Perhaps anticipating challenges from other competitors, SpaceX stresses that operating in the 1.6 and 2.4 GHz spectrums will not interfere with other satellite operators. Globastar already has approval to operate at those frequencies and is already by used by Apple for its Emergency SOS service. SpaceX emphasizes that the FCC has not granted Globastar “perpetual exclusive use of the bands.”

Competitors like ViaSat and Amazon’s Project Kuiper have filed regulatory challenges to Starlink, sometimes even going so far as to file a court case. In ViaSat’s case, a judge dismissed its request for a stay on Starlink launches on the grounds that “Viasat has not satisfied the stringent requirements for a stay pending court review.” Their challenges have, of course, sometimes gotten on SpaceX CEO Elon Musk’s nerves.
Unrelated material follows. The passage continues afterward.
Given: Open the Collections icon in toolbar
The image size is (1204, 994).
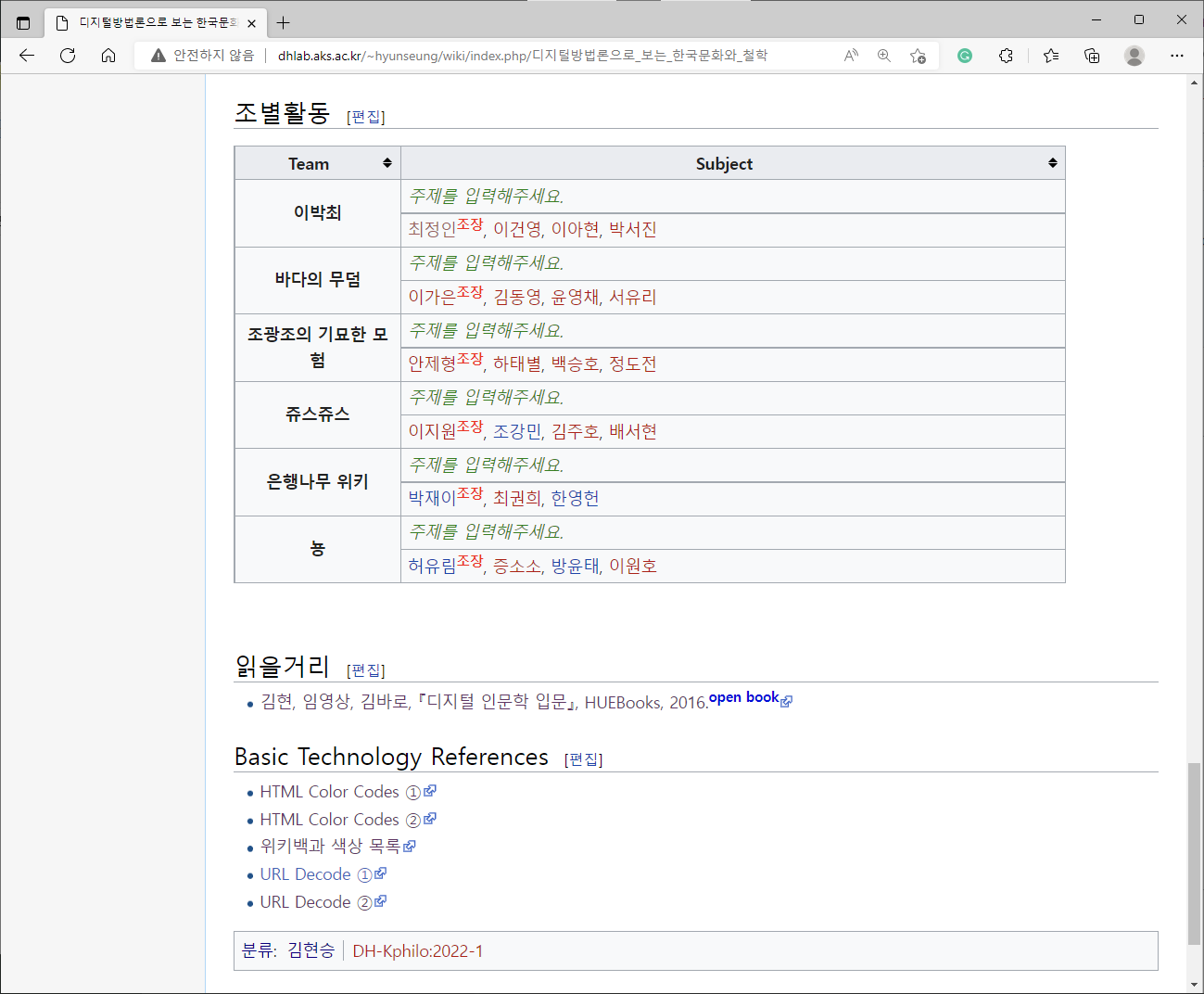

Earlier this year, Tesla let information about its Mobile Pi phone leak. The Mobile Pi will reportedly be solar powered and capable of connecting with Starlink. Some people speculated that the Mobile Pi would primarily be used with Tesla vehicles to control locking, unlocking, temperature, and media. They also said that it might even be used with Neuralink, allowing people to control their phones with their thoughts.

There was some speculation that the Mobile Pi would even work on Mars. Elon Musk has made no secret of his ambitions for SpaceX and Mars, including the possibility of establishing a significantly sized settlement on Mars.

Elon Musk denied reports that Tesla was working on a Smart Watch. He has not denied that Neuralink would be useful for controlling personal devices even if someone doesn’t have the use of their hands, though.

By connecting with Starlink, mobile devices like the possibly upcoming Mobile Pi could eliminate annoying mobile service dead zones. T-Mobile did mention that some of its cheapest plans would require an upcharge for access to Starlink but it would solve the problem of “dead zones” and unreliable service.